Park spoke highly of the Vietnamese Ministry of Health’s vaccination scheme, saying that “the Ministry of Health emphasises the importance of accelerating vaccination for adults as first priority, especially the health workers, older people, and those with co-morbidities.”

This is in line with WHO recommendations, he stressed.

Regarding the ministry officially allowing COVID-19 vaccinations in children aged 12-17, with those aged 16-17 to get the shots first, the WHO official said extensive vaccination of children 12 years old and above will reduce disease burden and the risk of new variant emergence, potentially by reducing viral transmission.

According to Park, WHO has granted Emergency Use Listing (EUL) to Pfizer/BioNTech vaccine COVID-19 vaccine for use in adolescents (children above the age of 12).

WHO is urging manufacturers who have completed data on their vaccines to submit the data to WHO for review to increase vaccine availability for children and adolescents, he said.

As adolescents and children with comorbidities are also at significantly higher risk of serious COVID-19 disease, they may be offered vaccination, he said, while calling on everybody to continue to implement the 5K and the other public health interventions.

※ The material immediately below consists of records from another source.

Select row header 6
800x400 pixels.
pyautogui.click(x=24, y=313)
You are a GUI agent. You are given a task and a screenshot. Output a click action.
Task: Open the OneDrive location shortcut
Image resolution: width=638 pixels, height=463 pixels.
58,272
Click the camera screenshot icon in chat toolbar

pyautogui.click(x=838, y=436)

In addition, children should be guided to inform parents or caregivers if he/she feels sick. Individual prevention measures of adults are also important in protecting children, preventing the transmission of the virus from family members, he added.

Studies are ongoing regarding the frequency and risk of COVID-19 in children and adolescents, he went on.

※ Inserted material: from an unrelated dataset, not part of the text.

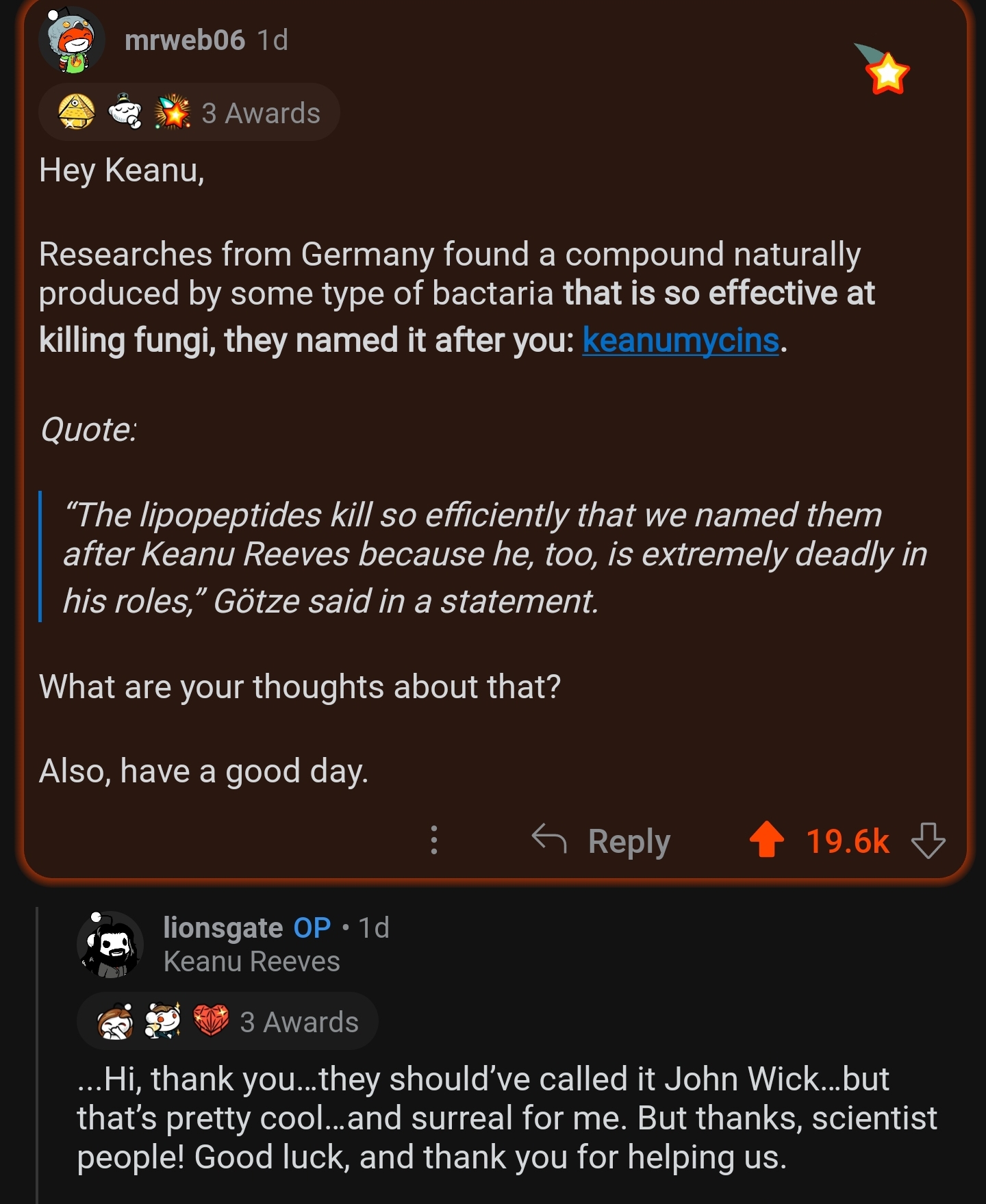Tap the sleeping Snoo award icon
This screenshot has height=1204, width=986.
(x=125, y=112)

“We know that children and adolescents of all ages can become infected and transmit the virus; however, developing evidence suggests that younger children may be less susceptible and children, in general, are less likely to suffer from severe disease and death following COVID-19 infection compared with other age groups.

“The recently released Global Vaccination Strategy has included adolescents (children above the age of 12) as a key group in achieving 70 percent vaccination coverage. Therefore, once all high risk groups are fully vaccinated, vaccination of adolescents (those ages 12 and above) can be done to reduce disease burden and the risk of new variant emergence,” Park affirmed./.